* DIRECTIONS FOR THIS TASK
Find the lines below that contain the string "will". Copy each one.

Start of DATA SUPPLIED

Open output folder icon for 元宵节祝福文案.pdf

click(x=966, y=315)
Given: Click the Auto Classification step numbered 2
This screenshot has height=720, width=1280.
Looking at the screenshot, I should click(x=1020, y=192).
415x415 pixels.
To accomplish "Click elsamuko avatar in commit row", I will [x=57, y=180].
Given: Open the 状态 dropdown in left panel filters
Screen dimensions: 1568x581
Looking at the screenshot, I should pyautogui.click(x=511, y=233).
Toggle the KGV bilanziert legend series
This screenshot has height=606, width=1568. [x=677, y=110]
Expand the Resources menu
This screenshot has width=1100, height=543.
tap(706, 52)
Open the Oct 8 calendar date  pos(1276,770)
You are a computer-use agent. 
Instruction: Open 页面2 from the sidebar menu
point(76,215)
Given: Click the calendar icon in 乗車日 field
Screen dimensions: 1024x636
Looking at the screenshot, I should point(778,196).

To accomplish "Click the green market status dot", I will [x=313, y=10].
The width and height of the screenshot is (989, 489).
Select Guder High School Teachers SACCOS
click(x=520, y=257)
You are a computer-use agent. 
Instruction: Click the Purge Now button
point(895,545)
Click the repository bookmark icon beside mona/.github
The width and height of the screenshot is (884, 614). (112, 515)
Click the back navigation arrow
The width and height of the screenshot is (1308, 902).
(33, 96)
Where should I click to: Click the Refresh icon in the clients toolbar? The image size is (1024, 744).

End of DATA SUPPLIED

* RESULT FOR THIS TASK
To accomplish "Click elsamuko avatar in commit row", I will [x=57, y=180].
To accomplish "Click the green market status dot", I will [x=313, y=10].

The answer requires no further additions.